*Exercise requirements*:
A word-for-word repeat of all the data is the goal.

[[ Information supplied, beginning ]]

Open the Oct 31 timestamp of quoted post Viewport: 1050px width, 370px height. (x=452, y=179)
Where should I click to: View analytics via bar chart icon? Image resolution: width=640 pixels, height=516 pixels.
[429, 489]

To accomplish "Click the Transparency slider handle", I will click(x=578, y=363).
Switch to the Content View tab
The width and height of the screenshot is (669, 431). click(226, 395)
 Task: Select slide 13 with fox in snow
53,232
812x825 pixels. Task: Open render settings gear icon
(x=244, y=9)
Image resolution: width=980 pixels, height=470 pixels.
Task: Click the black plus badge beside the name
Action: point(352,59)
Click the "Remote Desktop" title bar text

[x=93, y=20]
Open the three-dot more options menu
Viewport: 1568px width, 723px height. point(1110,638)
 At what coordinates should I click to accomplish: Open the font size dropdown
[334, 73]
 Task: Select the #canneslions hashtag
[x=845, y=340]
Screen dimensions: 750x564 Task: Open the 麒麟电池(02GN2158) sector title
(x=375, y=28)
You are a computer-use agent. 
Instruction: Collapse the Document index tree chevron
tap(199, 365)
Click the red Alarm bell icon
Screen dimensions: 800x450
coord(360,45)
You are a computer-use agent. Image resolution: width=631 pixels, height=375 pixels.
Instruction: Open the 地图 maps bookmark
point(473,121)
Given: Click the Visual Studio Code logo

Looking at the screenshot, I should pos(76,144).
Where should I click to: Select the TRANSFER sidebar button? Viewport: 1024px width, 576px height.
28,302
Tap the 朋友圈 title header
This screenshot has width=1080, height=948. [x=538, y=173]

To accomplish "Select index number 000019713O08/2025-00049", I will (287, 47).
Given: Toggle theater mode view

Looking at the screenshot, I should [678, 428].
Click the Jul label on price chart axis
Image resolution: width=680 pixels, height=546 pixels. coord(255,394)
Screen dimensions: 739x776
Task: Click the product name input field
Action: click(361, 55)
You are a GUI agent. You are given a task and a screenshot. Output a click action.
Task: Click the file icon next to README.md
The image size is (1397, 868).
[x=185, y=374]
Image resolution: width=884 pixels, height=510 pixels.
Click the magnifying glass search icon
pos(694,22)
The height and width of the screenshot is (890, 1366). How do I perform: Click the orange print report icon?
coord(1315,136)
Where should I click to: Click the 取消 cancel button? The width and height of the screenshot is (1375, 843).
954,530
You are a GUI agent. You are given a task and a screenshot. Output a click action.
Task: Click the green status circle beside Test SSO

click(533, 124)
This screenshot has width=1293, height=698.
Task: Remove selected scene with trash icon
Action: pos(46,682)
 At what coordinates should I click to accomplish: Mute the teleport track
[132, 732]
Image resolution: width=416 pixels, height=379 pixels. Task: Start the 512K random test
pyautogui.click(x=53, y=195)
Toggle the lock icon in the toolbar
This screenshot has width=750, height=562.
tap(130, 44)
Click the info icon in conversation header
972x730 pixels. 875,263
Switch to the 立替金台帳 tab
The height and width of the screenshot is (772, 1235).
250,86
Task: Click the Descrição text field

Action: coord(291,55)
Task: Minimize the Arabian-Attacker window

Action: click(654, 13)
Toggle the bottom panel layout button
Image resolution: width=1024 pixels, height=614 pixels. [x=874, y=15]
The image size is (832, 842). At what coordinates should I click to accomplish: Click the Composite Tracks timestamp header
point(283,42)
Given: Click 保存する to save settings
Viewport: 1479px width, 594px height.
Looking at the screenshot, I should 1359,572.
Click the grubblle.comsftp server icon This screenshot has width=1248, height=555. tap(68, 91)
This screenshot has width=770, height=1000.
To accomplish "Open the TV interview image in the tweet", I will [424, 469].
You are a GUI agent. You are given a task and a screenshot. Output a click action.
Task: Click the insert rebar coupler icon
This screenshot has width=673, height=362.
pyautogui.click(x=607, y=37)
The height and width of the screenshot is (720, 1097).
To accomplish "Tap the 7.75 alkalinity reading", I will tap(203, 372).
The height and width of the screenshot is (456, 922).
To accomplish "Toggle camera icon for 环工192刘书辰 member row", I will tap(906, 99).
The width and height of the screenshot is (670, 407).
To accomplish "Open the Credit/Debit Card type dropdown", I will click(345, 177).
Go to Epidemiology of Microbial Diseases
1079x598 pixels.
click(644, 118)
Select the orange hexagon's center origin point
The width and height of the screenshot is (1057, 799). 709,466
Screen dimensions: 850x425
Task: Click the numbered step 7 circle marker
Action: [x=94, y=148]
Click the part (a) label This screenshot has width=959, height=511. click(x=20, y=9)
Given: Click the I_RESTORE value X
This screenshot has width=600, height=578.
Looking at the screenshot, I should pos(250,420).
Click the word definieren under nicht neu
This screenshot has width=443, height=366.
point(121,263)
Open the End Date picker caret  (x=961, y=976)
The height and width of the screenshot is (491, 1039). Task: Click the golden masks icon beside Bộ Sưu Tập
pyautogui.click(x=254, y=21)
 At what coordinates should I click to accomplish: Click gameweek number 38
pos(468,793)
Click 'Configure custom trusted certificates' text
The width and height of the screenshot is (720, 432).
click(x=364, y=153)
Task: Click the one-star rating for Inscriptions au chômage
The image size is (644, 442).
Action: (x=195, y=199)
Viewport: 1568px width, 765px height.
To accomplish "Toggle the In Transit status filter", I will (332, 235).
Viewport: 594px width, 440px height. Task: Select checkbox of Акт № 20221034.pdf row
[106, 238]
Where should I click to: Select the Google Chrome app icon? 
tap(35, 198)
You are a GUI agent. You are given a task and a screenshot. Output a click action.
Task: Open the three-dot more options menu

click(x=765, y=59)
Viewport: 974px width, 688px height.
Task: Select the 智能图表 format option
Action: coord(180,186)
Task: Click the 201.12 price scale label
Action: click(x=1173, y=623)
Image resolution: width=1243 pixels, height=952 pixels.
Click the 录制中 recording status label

[[ Information supplied, end ]]

*Result*:
Open the Oct 31 timestamp of quoted post Viewport: 1050px width, 370px height. (x=452, y=179)
Where should I click to: View analytics via bar chart icon? Image resolution: width=640 pixels, height=516 pixels.
[429, 489]

To accomplish "Click the Transparency slider handle", I will click(x=578, y=363).
Switch to the Content View tab
The width and height of the screenshot is (669, 431). click(226, 395)
 Task: Select slide 13 with fox in snow
53,232
812x825 pixels. Task: Open render settings gear icon
(x=244, y=9)
Image resolution: width=980 pixels, height=470 pixels.
Task: Click the black plus badge beside the name
Action: point(352,59)
Click the "Remote Desktop" title bar text

[x=93, y=20]
Open the three-dot more options menu
Viewport: 1568px width, 723px height. point(1110,638)
 At what coordinates should I click to accomplish: Open the font size dropdown
[334, 73]
 Task: Select the #canneslions hashtag
[x=845, y=340]
Screen dimensions: 750x564 Task: Open the 麒麟电池(02GN2158) sector title
(x=375, y=28)
You are a computer-use agent. 
Instruction: Collapse the Document index tree chevron
tap(199, 365)
Click the red Alarm bell icon
Screen dimensions: 800x450
coord(360,45)
You are a computer-use agent. Image resolution: width=631 pixels, height=375 pixels.
Instruction: Open the 地图 maps bookmark
point(473,121)
Given: Click the Visual Studio Code logo

Looking at the screenshot, I should pos(76,144).
Where should I click to: Select the TRANSFER sidebar button? Viewport: 1024px width, 576px height.
28,302
Tap the 朋友圈 title header
This screenshot has width=1080, height=948. [x=538, y=173]

To accomplish "Select index number 000019713O08/2025-00049", I will (287, 47).
Given: Toggle theater mode view

Looking at the screenshot, I should [678, 428].
Click the Jul label on price chart axis
Image resolution: width=680 pixels, height=546 pixels. coord(255,394)
Screen dimensions: 739x776
Task: Click the product name input field
Action: click(361, 55)
You are a GUI agent. You are given a task and a screenshot. Output a click action.
Task: Click the file icon next to README.md
The image size is (1397, 868).
[x=185, y=374]
Image resolution: width=884 pixels, height=510 pixels.
Click the magnifying glass search icon
pos(694,22)
The height and width of the screenshot is (890, 1366). How do I perform: Click the orange print report icon?
coord(1315,136)
Where should I click to: Click the 取消 cancel button? The width and height of the screenshot is (1375, 843).
954,530
You are a GUI agent. You are given a task and a screenshot. Output a click action.
Task: Click the green status circle beside Test SSO

click(533, 124)
This screenshot has width=1293, height=698.
Task: Remove selected scene with trash icon
Action: pos(46,682)
 At what coordinates should I click to accomplish: Mute the teleport track
[132, 732]
Image resolution: width=416 pixels, height=379 pixels. Task: Start the 512K random test
pyautogui.click(x=53, y=195)
Toggle the lock icon in the toolbar
This screenshot has width=750, height=562.
tap(130, 44)
Click the info icon in conversation header
972x730 pixels. 875,263
Switch to the 立替金台帳 tab
The height and width of the screenshot is (772, 1235).
250,86
Task: Click the Descrição text field

Action: coord(291,55)
Task: Minimize the Arabian-Attacker window

Action: click(654, 13)
Toggle the bottom panel layout button
Image resolution: width=1024 pixels, height=614 pixels. [x=874, y=15]
The image size is (832, 842). At what coordinates should I click to accomplish: Click the Composite Tracks timestamp header
point(283,42)
Given: Click 保存する to save settings
Viewport: 1479px width, 594px height.
Looking at the screenshot, I should 1359,572.
Click the grubblle.comsftp server icon This screenshot has width=1248, height=555. tap(68, 91)
This screenshot has width=770, height=1000.
To accomplish "Open the TV interview image in the tweet", I will [424, 469].
You are a GUI agent. You are given a task and a screenshot. Output a click action.
Task: Click the insert rebar coupler icon
This screenshot has width=673, height=362.
pyautogui.click(x=607, y=37)
The height and width of the screenshot is (720, 1097).
To accomplish "Tap the 7.75 alkalinity reading", I will tap(203, 372).
The height and width of the screenshot is (456, 922).
To accomplish "Toggle camera icon for 环工192刘书辰 member row", I will tap(906, 99).
The width and height of the screenshot is (670, 407).
To accomplish "Open the Credit/Debit Card type dropdown", I will click(345, 177).
Go to Epidemiology of Microbial Diseases
1079x598 pixels.
click(644, 118)
Select the orange hexagon's center origin point
The width and height of the screenshot is (1057, 799). 709,466
Screen dimensions: 850x425
Task: Click the numbered step 7 circle marker
Action: [x=94, y=148]
Click the part (a) label This screenshot has width=959, height=511. click(x=20, y=9)
Given: Click the I_RESTORE value X
This screenshot has width=600, height=578.
Looking at the screenshot, I should pos(250,420).
Click the word definieren under nicht neu
This screenshot has width=443, height=366.
point(121,263)
Open the End Date picker caret  (x=961, y=976)
The height and width of the screenshot is (491, 1039). Task: Click the golden masks icon beside Bộ Sưu Tập
pyautogui.click(x=254, y=21)
 At what coordinates should I click to accomplish: Click gameweek number 38
pos(468,793)
Click 'Configure custom trusted certificates' text
The width and height of the screenshot is (720, 432).
click(x=364, y=153)
Task: Click the one-star rating for Inscriptions au chômage
The image size is (644, 442).
Action: (x=195, y=199)
Viewport: 1568px width, 765px height.
To accomplish "Toggle the In Transit status filter", I will (332, 235).
Viewport: 594px width, 440px height. Task: Select checkbox of Акт № 20221034.pdf row
[106, 238]
Where should I click to: Select the Google Chrome app icon? 
tap(35, 198)
You are a GUI agent. You are given a task and a screenshot. Output a click action.
Task: Open the three-dot more options menu

click(x=765, y=59)
Viewport: 974px width, 688px height.
Task: Select the 智能图表 format option
Action: coord(180,186)
Task: Click the 201.12 price scale label
Action: click(x=1173, y=623)
Image resolution: width=1243 pixels, height=952 pixels.
Click the 录制中 recording status label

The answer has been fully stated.